Uma desculpa para sair mais cedo do trabalho para ajudar a orientar o treino semanal, e mais um passo na luta contra a EM. É que o exercício físico é um dos aspectos mais importantes do combate à progressão da doença, e uma hora a treinar os miúdos, sem ser fisicamente desgastante já ajuda.
Além do mais, depois de oito horas a andar de um lado para o outro de ambulância pelo estado de New Jersey a acorrer às mais diversas emergências, uma hora de descontracção com a canalha vem mesmo a calhar.
Nos Estados Unidos não há tradição de futebol. Ao contrário de Portugal, onde os mais novos se juntam na rua para jogos de futebol improvisados, os garotos Americanos participam em campeonatos organizados por associações um pouco por todas as cidades.
Nos subúrbios multiplicam-se as ligas, com graus de exigência variados.
A “nossa” liga dá primazia à formação. Ensina-se o básico, como passar, fintar, rematar, dominar a bola. Nestas idades não interessa muito a táctica, nem sequer o resultado.

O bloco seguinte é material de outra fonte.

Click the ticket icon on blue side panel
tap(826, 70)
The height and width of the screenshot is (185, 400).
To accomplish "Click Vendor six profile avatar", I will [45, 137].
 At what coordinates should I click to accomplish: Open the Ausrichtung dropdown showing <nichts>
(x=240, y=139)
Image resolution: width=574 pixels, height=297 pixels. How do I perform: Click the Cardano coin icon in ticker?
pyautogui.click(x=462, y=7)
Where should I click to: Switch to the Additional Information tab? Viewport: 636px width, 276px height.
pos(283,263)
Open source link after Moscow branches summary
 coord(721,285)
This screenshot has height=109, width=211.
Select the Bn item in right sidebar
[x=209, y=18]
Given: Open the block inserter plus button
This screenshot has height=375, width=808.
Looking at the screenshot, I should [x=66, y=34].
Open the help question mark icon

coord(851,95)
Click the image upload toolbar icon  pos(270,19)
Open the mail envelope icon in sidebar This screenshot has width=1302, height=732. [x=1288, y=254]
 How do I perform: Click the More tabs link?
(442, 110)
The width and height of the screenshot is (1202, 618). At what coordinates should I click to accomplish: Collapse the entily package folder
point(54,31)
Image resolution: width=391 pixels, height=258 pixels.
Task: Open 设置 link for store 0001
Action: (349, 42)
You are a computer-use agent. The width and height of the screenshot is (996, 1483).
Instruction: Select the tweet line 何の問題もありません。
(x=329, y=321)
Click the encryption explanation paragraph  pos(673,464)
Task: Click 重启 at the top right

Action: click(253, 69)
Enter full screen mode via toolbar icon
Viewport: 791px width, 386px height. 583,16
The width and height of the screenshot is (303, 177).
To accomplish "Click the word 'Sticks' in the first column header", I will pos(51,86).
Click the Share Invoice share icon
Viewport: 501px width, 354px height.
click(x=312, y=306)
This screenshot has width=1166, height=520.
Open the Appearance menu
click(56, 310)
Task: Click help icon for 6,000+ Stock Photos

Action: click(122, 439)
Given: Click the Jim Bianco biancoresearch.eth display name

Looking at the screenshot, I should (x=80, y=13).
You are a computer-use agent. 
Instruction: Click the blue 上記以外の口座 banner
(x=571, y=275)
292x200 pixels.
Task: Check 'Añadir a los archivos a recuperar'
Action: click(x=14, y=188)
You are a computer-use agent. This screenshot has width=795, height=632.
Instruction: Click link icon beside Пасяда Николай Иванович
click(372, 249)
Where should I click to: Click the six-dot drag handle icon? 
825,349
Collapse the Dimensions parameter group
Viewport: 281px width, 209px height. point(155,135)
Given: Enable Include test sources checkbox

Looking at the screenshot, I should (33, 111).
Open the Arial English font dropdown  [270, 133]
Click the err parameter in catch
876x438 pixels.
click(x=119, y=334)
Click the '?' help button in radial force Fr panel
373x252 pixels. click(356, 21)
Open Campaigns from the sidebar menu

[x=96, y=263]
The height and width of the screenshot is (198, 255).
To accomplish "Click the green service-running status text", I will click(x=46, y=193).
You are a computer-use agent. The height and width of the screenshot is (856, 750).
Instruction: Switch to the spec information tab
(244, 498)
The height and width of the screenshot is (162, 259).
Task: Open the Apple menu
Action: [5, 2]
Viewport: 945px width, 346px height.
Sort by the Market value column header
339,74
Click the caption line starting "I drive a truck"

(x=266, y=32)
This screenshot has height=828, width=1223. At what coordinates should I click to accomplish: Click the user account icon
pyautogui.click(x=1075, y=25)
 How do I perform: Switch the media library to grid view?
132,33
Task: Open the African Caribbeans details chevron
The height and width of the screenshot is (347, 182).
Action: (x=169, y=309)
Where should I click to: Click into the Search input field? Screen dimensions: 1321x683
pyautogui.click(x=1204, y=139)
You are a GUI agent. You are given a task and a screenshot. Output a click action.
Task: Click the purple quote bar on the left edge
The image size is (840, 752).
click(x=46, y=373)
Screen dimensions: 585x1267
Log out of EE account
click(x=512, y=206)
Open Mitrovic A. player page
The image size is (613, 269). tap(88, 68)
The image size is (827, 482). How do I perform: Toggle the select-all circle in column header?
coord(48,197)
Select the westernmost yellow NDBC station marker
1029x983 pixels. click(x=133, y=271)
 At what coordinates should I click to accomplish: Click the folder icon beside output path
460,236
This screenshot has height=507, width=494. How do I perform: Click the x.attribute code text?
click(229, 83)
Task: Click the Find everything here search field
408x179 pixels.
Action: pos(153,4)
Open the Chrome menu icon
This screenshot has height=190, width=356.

O que se pretende é que os garotos tenham contacto com a bola em jogos de quatro contra quatro, com balizas pequeninas e sem guarda-redes. Escusado será dizer que, a princípio é “tudo a molho e fé em Deus”. Por isso, estes jogos acabam por ser engraçados, sobretudo quando os pequenitos se juntam aos pares dentro do campo à conversa uns com os outros, enquanto o resto da equipa anda à molhada a tentar fazer não se sabe bem o quê com a pobre bola.
No fim dos jogos, normalmente ninguém se lembra do resultado. Nem os próprios garotos, porque no fundo o que interessa é passar um bom bocado a tentar ensinar os mais novos a jogar à bola.